February 18, 2013

The Color of Honey

The Science of the "Law of Color" and How To Color The Hair
Stylists have trouble learning the ''Law of Color'' Concepts. So, I never want you to be hard on yourself. They spend a full year deeply concentrating on these concepts and many times end up with a complete blank stare on their face when finished, so please don't think you should get it right away either ! I am going to be going in order for easier learning the next short while and will let you know when I have stopped.

In my descriptions of how hair color works, some hair color will be tagged (+ color) and it will only add color .... say a Level 3 or level 4 color.....those colors are (+ color) only colors. There are colors that are "lifting color" or will actually bring existing color out of the hair, so those colors will be called (-color)...then there are colors that are (+ & - COLOR).   When you apply color to the hair, you are adding (+ color) color...............so color + color = MORE color, so the hair has more pigment.

 If the color used is addition only, the hair will often but not always be darker. Deposit (+ only) tints are often used as "TONERS" which is described as:changing the tonal value of the hair without changing the lightness or darkness of the actual color of the hair. This is the least complicated method of tinting the hair. Any time the hair is lightened, no matter how little, you are subtracting pigment or (- COLOR). When subtracting color from the hair, one sees a imbalance of natural pigments, as you are altering nature. 

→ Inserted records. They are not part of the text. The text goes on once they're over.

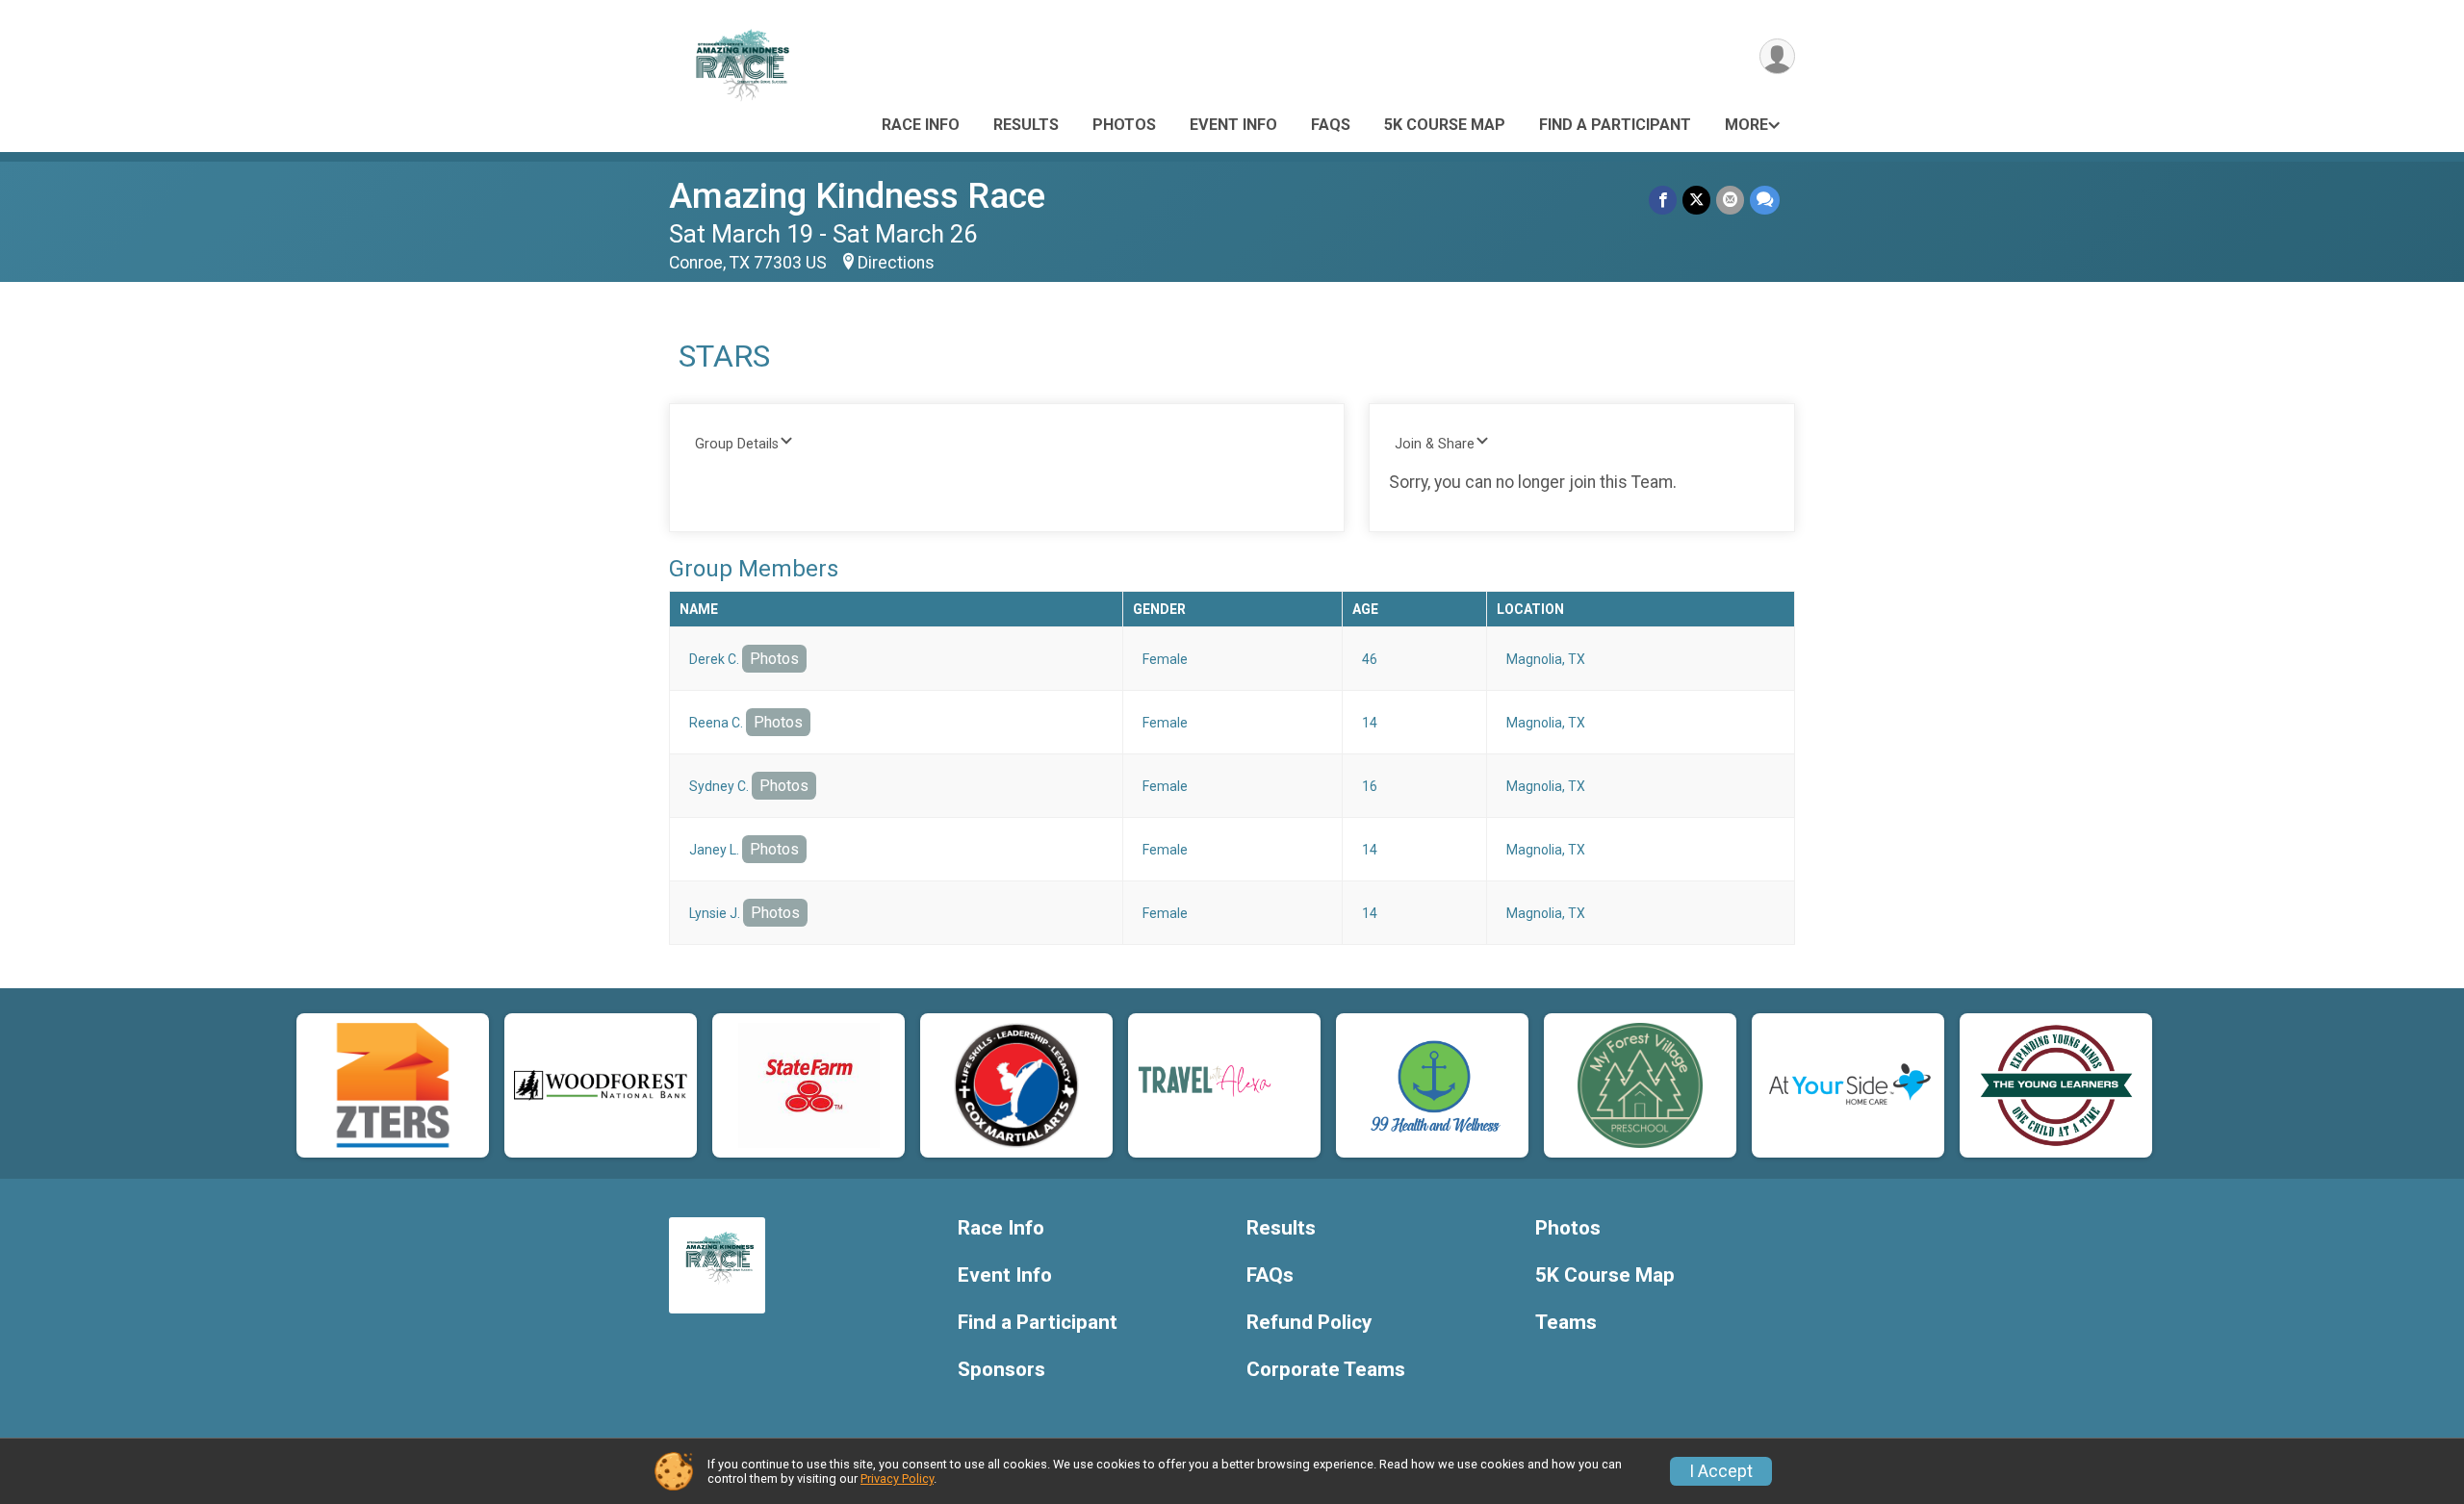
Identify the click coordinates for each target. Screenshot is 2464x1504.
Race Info (921, 124)
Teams (1566, 1323)
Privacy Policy (897, 1478)
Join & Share (1435, 444)
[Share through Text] (1765, 200)
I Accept (1721, 1471)
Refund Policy (1309, 1323)
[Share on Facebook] (1663, 200)
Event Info (1233, 124)
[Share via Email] (1730, 200)
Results (1026, 124)
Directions (896, 262)
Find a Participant (1615, 124)
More (1746, 124)
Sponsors (1001, 1370)
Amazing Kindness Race (857, 196)
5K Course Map (1444, 124)
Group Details (737, 444)
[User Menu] (1777, 56)
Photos (1124, 124)
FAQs (1330, 124)
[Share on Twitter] (1696, 200)
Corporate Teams (1325, 1370)
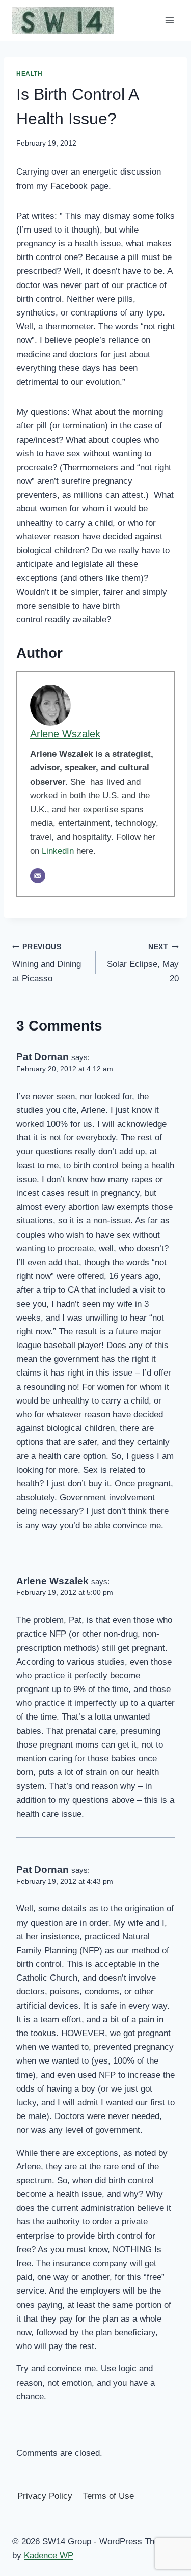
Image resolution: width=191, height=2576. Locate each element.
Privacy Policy (44, 2496)
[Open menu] (169, 20)
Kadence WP (48, 2555)
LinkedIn (58, 851)
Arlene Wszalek (65, 733)
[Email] (37, 875)
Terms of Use (108, 2496)
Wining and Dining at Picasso (46, 963)
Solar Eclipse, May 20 (143, 963)
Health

Single-process hair color uses both (-)subtraction to remove pigment &(+)addition to + add artificial pigment 

Now remember when we just studied the primaries. Primary hair colors are Red - Yellow  & Blue.

Remember when the 3 primaries are mixed in exact equal amounts....what color do we get? 
We get black/gray. 
Uneven amounts of the primaries = brown (shades of). That is why knowing the color wheel is important, because every person's hair is derived from the color brown. Black is just a dark-dark brown......and blonde is simply a super super light brown. All colors of hair are derived from the main color brown.

If there is more yellow than red or blue, the brown will be light, even beige. If there is more red than the other two primaries, the brown will be warm brown. And if there is more blue than yellow or red, the brown will be dark and cooler looking.

All virgin hair is a shade of brown: it contains all 3 primaries...which is why understanding the LAW of COLOR is so important to the end result in hair coloring 
                        Dominant Underlying Remaining Pigment

So as you begin to lighten color at any level (you are not actually dealing with brown, you are dealing with the DURP - which is usually red,orange, gold, or yellow. 

Every single one of you complains about the "warmth"  when you begin to lighten the hair. BLUE is the first color to leave the hair in the lightening process, which leaves Red & Yellow to the eye....100% complete warmth and unappealing to the eye. Although I suspect if things were different and the warmth left the hair first, then to the human eye "warmth" would be the appealing tonal category. That just rings true to the "we always want, what we cannot have ... verbiage . Don't you think?

** Balanced hair coloring comes when all 3 primaries are present. When hair undergoes lightening (pigment is subtracted), even slightly, there will be an imbalance of the primaries.

** Color companies always have separate tonal series, with a GOLD, RED, BLUE/VIOLET, GREEN, Natural.